# Exercices à traiter:
#1 Selon le passage sur la lutte contre la fraude sociale, quelle est la fourchette d'estimation de la fraude pour les infirmiers ?
#2 Prolongez le passage sur la lutte contre la fraude sociale en reprenant après sa dernière phrase.

# Passage fourni:
=-=-=

M. Vanlerenberghe, je vous confirme que nous poursuivons nos travaux d'évaluation sur la fraude. Le rapport de la Cour des comptes en fait état sur la complémentaire santé solidaire (C2S), les médecins généralistes, les transporteurs sanitaires, les infirmiers, les masseurs-kinésithérapeutes et les pharmaciens. Nous espérons terminer nos travaux fin 2023 ou début 2024, en veillant au dialogue avec les professions concernées. Les chiffres sont dans le rapport. Pour la C2S, la fourchette est entre 25 et 176 millions d'euros, pour les médecins généralistes, la fourchette est entre 185 et 215 millions d'euros, pour les transporteurs sanitaires, entre 145 et 177 millions d'euros, pour les infirmiers, entre 286 et 393 millions d'euros, pour les masseurs-kinésithérapeutes, entre 91 et 105 millions d'euros, pour les pharmaciens, entre 166 et 234 millions d'euros. Ce sont des estimations de la fraude sur la base de l'extrapolation de nos résultats par rapport à une estimation du phénomène de la fraude. Nous allons poursuivre avec les autres professions.

M. Jean-Marie Vanlerenberghe. - Vous nous aviez exposé vos méthodes de redressement de cette fraude. On a parlé du nombre croissant des contrôleurs. Au vu des chiffres, il me paraît intéressant de multiplier les contrôles avec les outils algorithmiques que vous mettez au point.

M. Thomas Fatôme. - Je vous confirme que cela justifie un investissement renforcé et des augmentations d'effectifs dédiés à la lutte contre la fraude. Le ministre délégué chargé des comptes publics a évoqué, pour l'ensemble des branches de la sécurité sociale, le chiffre de 1 000 contrôleurs supplémentaires.

En réponse à M. Savary sur la COG, elle n'est pas encore totalement bouclée ; les discussions devraient se finaliser dans les prochaines semaines. La trajectoire qui se dessine devrait nous permettre de renforcer nos moyens de façon importante en matière de lutte contre la fraude, avec comme objectif 500 millions d'euros de préjudice financier détecté et évité à l'horizon 2024.

=-=-=

[Entrées de données enregistrées]
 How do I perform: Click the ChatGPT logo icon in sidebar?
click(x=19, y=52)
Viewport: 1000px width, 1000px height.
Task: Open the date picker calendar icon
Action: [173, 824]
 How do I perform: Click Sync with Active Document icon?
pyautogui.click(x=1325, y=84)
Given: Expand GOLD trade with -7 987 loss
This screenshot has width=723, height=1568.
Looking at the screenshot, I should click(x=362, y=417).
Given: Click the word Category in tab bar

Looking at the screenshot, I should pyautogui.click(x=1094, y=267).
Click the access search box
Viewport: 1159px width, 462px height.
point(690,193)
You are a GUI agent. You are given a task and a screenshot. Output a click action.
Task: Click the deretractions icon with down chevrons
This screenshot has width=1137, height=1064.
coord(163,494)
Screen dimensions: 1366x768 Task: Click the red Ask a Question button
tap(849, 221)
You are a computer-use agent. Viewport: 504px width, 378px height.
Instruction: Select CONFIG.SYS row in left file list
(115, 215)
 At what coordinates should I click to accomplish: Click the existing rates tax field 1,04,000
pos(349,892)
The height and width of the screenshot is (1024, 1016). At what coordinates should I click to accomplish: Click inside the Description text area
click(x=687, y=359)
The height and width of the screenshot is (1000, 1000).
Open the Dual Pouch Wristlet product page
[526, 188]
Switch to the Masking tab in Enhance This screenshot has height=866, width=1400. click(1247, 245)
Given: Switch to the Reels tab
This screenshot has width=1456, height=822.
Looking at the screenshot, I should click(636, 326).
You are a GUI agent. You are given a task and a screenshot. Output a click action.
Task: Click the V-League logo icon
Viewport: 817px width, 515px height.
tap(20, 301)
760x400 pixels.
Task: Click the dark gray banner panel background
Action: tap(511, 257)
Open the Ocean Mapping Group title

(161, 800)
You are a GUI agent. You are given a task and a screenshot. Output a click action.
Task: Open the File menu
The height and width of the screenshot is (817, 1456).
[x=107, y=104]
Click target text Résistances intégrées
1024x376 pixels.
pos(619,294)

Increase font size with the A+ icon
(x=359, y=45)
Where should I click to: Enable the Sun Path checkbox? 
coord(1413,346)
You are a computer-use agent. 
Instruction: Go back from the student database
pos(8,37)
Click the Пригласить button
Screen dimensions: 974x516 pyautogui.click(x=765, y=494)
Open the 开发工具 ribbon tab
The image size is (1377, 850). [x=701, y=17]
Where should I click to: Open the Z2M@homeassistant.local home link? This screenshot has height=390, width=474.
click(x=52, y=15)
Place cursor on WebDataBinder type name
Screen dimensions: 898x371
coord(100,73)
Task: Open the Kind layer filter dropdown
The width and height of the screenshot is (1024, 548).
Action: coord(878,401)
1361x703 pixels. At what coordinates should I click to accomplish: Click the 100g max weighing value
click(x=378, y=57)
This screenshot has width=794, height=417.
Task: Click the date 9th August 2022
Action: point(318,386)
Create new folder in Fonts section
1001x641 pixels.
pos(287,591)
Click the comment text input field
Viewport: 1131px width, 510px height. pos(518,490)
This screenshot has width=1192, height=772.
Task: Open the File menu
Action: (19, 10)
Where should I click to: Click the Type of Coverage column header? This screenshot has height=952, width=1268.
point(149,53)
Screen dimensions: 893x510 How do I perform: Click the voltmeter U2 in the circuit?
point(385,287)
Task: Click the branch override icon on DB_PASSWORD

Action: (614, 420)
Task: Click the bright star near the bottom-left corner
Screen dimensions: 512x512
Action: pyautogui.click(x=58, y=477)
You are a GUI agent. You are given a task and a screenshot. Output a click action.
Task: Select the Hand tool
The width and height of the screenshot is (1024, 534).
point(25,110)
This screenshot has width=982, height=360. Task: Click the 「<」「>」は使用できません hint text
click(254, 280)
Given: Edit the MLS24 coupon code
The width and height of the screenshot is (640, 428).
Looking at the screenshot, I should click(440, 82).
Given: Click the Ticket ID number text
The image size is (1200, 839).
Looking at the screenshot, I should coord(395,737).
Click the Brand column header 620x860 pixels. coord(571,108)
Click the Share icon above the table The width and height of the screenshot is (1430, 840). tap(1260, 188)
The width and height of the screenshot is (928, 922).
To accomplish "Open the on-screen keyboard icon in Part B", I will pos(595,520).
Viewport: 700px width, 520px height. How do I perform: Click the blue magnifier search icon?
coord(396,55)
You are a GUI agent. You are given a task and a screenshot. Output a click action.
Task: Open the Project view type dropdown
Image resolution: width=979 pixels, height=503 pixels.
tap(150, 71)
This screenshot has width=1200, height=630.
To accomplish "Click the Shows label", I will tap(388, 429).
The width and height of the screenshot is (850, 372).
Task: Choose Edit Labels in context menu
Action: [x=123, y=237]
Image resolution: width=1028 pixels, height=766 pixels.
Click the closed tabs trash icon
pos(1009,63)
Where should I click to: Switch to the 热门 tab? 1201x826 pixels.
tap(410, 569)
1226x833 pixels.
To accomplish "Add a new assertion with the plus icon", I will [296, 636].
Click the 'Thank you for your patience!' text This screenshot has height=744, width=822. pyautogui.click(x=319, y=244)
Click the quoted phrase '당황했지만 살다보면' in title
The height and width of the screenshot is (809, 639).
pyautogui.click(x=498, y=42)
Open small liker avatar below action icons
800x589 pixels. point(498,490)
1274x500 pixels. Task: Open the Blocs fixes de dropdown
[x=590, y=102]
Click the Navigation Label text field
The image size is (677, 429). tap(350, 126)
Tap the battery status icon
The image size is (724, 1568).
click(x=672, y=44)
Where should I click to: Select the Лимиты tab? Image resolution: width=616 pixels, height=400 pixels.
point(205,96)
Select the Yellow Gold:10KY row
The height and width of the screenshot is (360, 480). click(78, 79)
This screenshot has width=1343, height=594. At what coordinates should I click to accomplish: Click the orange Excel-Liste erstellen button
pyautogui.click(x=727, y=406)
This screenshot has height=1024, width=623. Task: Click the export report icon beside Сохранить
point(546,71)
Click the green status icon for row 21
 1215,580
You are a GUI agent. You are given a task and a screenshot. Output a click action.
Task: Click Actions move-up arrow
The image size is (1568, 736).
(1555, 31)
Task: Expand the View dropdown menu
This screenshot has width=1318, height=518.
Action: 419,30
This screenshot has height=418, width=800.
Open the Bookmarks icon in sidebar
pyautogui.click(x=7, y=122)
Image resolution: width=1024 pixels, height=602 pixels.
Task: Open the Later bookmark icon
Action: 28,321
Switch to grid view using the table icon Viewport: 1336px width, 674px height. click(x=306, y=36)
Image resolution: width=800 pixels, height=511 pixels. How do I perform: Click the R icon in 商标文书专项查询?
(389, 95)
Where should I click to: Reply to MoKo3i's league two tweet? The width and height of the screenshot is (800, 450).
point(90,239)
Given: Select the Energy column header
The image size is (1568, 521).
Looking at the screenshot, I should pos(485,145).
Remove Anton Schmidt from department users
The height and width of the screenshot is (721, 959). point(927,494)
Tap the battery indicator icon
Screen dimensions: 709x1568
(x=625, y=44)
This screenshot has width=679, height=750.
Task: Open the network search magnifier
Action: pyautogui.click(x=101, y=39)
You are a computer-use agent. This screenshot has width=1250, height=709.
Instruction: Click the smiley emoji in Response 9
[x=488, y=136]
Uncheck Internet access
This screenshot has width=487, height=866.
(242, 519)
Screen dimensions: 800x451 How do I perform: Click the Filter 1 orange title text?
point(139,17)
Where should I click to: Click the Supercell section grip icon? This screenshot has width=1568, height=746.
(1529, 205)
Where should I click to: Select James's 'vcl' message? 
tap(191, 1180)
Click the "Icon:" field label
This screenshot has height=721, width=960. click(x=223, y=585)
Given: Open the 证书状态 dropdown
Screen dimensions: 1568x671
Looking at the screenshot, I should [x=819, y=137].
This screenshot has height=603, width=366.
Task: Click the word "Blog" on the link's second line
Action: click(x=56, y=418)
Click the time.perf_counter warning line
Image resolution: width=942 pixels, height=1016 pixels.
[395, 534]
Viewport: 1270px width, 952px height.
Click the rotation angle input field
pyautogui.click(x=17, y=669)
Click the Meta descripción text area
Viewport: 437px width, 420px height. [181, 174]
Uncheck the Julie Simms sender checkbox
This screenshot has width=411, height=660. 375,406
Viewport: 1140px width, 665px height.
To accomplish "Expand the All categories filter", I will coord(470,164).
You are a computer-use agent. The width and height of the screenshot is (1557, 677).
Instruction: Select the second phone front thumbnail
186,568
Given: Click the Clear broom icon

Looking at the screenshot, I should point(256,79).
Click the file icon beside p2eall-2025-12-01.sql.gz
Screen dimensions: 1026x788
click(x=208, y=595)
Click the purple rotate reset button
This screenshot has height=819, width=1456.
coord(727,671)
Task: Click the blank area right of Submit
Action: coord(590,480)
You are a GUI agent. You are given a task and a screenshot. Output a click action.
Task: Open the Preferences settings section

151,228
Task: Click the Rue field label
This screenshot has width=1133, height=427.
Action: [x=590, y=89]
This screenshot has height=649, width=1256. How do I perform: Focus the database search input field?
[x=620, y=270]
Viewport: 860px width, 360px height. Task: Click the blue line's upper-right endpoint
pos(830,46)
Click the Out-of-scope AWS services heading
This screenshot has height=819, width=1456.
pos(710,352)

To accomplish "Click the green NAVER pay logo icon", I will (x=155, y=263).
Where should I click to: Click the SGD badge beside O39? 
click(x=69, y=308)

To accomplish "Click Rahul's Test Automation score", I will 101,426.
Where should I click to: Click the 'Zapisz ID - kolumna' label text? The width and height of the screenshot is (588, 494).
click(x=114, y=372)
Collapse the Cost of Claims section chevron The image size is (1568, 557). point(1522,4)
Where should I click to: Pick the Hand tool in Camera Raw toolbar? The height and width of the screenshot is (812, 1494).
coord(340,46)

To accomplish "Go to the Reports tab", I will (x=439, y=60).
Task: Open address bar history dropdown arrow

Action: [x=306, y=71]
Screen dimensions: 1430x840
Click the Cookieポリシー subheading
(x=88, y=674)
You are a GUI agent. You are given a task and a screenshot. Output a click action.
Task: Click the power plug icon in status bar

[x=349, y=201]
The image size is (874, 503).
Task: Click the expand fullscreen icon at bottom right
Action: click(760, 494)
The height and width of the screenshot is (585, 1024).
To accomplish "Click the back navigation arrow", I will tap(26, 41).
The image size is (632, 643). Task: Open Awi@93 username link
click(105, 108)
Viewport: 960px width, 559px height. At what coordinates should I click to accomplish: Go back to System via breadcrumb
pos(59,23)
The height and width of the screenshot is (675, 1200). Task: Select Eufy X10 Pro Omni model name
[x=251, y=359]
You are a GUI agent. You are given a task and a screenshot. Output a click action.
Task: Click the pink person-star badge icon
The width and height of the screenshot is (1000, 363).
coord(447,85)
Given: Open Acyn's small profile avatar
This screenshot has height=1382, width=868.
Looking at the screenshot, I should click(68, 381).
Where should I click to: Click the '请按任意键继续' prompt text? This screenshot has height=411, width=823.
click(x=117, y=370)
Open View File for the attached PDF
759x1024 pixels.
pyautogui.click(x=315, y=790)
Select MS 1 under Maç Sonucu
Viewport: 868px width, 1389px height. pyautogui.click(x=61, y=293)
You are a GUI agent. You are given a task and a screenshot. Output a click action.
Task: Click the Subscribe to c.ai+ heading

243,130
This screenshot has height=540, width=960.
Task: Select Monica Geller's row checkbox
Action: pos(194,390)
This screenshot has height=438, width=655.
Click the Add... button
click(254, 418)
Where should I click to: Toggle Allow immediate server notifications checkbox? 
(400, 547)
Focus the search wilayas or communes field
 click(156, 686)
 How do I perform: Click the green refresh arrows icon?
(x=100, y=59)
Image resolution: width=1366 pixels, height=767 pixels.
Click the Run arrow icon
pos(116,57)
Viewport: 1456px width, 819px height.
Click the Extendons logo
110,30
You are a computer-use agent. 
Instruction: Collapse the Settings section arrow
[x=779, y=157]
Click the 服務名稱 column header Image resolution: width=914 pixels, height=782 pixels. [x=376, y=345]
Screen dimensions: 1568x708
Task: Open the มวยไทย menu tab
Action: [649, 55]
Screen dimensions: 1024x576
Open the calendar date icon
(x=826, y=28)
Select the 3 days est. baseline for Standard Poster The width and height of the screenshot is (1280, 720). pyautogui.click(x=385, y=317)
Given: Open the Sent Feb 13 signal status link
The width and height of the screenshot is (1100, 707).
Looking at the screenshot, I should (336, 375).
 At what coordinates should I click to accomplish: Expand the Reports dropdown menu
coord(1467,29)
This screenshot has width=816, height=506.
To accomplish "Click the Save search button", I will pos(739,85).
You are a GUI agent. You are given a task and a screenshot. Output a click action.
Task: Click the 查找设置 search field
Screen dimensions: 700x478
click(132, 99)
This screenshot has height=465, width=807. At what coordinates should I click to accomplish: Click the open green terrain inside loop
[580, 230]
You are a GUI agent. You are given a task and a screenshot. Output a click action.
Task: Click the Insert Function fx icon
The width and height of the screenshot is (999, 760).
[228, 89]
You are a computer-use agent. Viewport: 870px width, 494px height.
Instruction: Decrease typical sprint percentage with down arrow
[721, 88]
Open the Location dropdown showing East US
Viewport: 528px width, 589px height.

=-=-=

# Liste des réponses:
#1 Entre 286 et 393 millions d'euros.

#2
Concernant le rapprochement de la carte nationale d'identité et de la carte Vitale, le ministre a annoncé une mission interministérielle pour instruire un tel scénario. Dans ma réponse que vous évoquez à la mission Igas-IGF, je souligne l'importance que l'Assurance maladie attache à la lutte contre la fraude à l'identité et à la vérification à l'existence de droits. C'est pourquoi nous opérons plus de 70 millions de traitements statistiques par an et près de 1,5 million de contrôles individuels autour de la protection universelle maladie. J'évoquais également dans ma réponse la nécessité que les avantages et les inconvénients d'un tel scénario soient soigneusement analysés. Enfin, sur les centres de soins non programmés, je pense qu'ils devraient rester subsidiaires au médecin traitant et à l'équipe de soins. Je pense qu'il faut éviter d'en faire le premier mode de recours aux soins. C'est un recours ponctuel, qui marque rarement une continuité dans la prise en charge. Il y a toujours le risque que cela contribue à détruire du temps médical disponible. Pour soutenir les médecins traitants, il existe différents leviers, et il faut leur donner envie d'exercer leur fonction et éviter qu'ils intègrent les centres de soins, qui optimisent une forme de consommation de soins que nous ne souhaitons pas.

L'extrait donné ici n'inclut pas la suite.